The semiaquatic mammal leverages its own buoyancy and bone density to charge through the water.
The San Diego Zoo’s fact sheet about hippos wasn’t exactly clarifying: “hippo limb muscles are for powerful propulsion through water, but not swimming.”
What is swimming, if not using one’s limb muscles for powerful propulsion through the water? “Well, a boat doesn’t swim,” my colleague Priyanka, pointed out. But hippos don’t have engines, or propellers, or sails. So how, exactly, do they charge through the water so impressively? After contacting (by email) half a dozen zoologists and wildlife parks, I finally had my answer.

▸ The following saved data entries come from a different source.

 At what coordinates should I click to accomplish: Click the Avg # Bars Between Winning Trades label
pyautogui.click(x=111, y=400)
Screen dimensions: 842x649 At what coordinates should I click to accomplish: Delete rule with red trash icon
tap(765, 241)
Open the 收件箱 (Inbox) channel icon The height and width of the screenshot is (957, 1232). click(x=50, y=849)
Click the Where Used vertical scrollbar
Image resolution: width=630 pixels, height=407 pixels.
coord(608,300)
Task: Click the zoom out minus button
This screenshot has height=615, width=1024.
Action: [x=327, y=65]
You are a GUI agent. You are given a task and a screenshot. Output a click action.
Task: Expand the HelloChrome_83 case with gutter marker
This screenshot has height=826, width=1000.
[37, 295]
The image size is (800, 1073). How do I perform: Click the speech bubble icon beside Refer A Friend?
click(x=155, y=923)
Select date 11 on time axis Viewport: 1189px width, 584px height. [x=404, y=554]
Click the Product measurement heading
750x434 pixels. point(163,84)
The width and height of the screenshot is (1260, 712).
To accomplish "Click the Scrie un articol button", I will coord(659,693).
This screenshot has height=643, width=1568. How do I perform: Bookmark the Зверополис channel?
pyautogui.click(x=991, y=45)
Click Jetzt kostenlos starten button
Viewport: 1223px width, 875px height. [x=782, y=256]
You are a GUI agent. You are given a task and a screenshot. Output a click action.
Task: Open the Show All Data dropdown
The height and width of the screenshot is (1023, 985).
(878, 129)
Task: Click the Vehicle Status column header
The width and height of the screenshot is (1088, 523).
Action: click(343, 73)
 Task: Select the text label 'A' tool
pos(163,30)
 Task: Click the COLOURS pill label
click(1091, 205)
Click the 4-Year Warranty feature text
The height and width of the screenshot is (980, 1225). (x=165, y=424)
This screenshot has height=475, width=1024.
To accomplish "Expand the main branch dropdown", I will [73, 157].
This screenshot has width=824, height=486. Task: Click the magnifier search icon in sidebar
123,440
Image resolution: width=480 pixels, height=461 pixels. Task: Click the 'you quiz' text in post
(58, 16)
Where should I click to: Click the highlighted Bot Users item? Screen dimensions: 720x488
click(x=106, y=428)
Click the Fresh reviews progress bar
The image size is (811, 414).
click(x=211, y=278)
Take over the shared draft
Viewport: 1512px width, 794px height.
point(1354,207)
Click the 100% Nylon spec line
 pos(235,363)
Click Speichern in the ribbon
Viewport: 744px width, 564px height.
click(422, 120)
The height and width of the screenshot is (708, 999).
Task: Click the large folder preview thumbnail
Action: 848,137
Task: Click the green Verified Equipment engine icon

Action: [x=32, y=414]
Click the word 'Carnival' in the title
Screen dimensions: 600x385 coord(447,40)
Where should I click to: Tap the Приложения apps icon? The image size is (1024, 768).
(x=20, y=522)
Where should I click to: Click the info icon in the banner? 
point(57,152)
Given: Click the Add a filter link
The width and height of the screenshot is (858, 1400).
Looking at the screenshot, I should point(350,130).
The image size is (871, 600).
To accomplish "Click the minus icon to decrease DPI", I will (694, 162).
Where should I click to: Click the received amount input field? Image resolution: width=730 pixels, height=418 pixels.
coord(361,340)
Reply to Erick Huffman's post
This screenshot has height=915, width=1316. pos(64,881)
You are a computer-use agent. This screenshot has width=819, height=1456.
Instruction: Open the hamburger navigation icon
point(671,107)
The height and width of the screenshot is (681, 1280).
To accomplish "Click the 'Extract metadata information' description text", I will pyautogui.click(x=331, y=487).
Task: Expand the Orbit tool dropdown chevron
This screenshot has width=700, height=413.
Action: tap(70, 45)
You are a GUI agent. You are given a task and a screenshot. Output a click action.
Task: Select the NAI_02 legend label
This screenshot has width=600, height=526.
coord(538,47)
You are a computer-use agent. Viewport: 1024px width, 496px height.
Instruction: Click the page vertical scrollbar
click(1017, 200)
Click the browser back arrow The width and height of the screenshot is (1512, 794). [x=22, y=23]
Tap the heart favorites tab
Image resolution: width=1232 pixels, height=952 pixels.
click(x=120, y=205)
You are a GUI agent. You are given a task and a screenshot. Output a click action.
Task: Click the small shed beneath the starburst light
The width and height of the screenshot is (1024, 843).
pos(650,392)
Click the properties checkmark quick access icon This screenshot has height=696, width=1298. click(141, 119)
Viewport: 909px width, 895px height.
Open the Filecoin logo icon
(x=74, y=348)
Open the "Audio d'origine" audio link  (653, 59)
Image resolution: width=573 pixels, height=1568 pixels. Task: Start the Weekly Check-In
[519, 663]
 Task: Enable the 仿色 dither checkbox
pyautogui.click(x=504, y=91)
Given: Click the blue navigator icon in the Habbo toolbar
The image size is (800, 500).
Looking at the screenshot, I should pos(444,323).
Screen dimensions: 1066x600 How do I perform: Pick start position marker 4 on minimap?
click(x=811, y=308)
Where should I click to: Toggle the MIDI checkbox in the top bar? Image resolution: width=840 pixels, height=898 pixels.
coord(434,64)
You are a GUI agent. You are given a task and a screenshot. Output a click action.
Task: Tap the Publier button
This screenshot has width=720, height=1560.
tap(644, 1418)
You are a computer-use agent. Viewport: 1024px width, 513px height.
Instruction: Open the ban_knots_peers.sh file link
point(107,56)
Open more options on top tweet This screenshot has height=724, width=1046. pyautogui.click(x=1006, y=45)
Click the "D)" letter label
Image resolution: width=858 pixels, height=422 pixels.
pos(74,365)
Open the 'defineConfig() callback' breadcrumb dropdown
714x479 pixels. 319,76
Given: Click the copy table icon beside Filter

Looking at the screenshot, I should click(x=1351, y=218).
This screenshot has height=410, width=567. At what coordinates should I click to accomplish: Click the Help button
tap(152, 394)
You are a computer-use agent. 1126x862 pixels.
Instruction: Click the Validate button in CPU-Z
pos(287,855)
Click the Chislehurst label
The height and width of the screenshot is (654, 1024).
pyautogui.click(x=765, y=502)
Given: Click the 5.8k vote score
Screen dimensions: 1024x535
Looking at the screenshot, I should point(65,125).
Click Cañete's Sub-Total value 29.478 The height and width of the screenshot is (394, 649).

“Depending on water level they walk or they swim,” said Dagmar Andres-Bruemmer of the Frankfurt Zoological Society. Except the swimming isn’t really swimming per se, she said. Rather, it’s a kind of gallop."
“For all intents and purposes the hippo does not swim,” said Douglas McCauley, an assistant professor in the department of ecology, evolution, and marine biology at the University of California, Santa Barbara. “It almost always maintains some contact with the bottom and walks or bounces off the bottom using these bottom contact points as a source of propulsion.”
Which means a hippo barreling through the water is often supported on two feet instead of four. It also helps that they can remain submerged for up to 30 minutes. “There are periods in which the hippopotami are ‘in flight’ with no feet in contact with the ground,” the paper says. “In deep water, they locomote by ‘a series of porpoise-like leaps off the bottom’ or in ‘a series of high, prancing steps.’”
Hippos can do all this terrifying prancing because they’ve evolved with just the right combination of buoyancy and bone density to allow it.
“It is quite lovely to see them do this underwater gallop,” McCauley told me. “They remind me of portly astronauts doing a moon walk underwater.”